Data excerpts
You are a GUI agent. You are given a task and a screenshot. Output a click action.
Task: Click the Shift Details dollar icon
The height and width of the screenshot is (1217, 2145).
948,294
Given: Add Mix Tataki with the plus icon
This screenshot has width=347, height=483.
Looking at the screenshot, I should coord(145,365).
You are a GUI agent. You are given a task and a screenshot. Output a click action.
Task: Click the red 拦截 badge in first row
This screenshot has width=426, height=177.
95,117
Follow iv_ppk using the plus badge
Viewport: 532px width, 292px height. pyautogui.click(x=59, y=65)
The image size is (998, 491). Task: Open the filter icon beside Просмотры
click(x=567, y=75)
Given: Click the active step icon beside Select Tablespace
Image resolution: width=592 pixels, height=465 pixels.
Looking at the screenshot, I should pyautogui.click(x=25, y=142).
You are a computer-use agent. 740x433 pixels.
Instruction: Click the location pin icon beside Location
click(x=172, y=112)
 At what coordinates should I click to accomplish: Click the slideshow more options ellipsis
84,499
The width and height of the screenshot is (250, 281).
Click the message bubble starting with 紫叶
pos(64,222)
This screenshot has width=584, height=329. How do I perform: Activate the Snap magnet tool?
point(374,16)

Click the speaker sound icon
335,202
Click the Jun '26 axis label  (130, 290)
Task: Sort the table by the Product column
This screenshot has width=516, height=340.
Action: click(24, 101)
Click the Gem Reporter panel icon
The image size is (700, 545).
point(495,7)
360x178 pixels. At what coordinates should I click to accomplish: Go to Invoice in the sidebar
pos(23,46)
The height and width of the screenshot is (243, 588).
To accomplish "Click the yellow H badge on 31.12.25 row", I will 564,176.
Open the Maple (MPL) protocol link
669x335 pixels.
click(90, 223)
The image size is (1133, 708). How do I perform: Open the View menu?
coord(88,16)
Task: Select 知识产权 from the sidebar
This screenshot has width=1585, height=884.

WORK REQUIRED = Print out every record again, exactly and in full.

WRITTEN SOLUTION =
You are a GUI agent. You are given a task and a screenshot. Output a click action.
Task: Click the Shift Details dollar icon
The height and width of the screenshot is (1217, 2145).
948,294
Given: Add Mix Tataki with the plus icon
This screenshot has width=347, height=483.
Looking at the screenshot, I should coord(145,365).
You are a GUI agent. You are given a task and a screenshot. Output a click action.
Task: Click the red 拦截 badge in first row
This screenshot has width=426, height=177.
95,117
Follow iv_ppk using the plus badge
Viewport: 532px width, 292px height. pyautogui.click(x=59, y=65)
The image size is (998, 491). Task: Open the filter icon beside Просмотры
click(x=567, y=75)
Given: Click the active step icon beside Select Tablespace
Image resolution: width=592 pixels, height=465 pixels.
Looking at the screenshot, I should pyautogui.click(x=25, y=142).
You are a computer-use agent. 740x433 pixels.
Instruction: Click the location pin icon beside Location
click(x=172, y=112)
 At what coordinates should I click to accomplish: Click the slideshow more options ellipsis
84,499
The width and height of the screenshot is (250, 281).
Click the message bubble starting with 紫叶
pos(64,222)
This screenshot has width=584, height=329. How do I perform: Activate the Snap magnet tool?
point(374,16)

Click the speaker sound icon
335,202
Click the Jun '26 axis label  (130, 290)
Task: Sort the table by the Product column
This screenshot has width=516, height=340.
Action: click(24, 101)
Click the Gem Reporter panel icon
The image size is (700, 545).
point(495,7)
360x178 pixels. At what coordinates should I click to accomplish: Go to Invoice in the sidebar
pos(23,46)
The height and width of the screenshot is (243, 588).
To accomplish "Click the yellow H badge on 31.12.25 row", I will 564,176.
Open the Maple (MPL) protocol link
669x335 pixels.
click(90, 223)
The image size is (1133, 708). How do I perform: Open the View menu?
coord(88,16)
Task: Select 知识产权 from the sidebar
This screenshot has width=1585, height=884.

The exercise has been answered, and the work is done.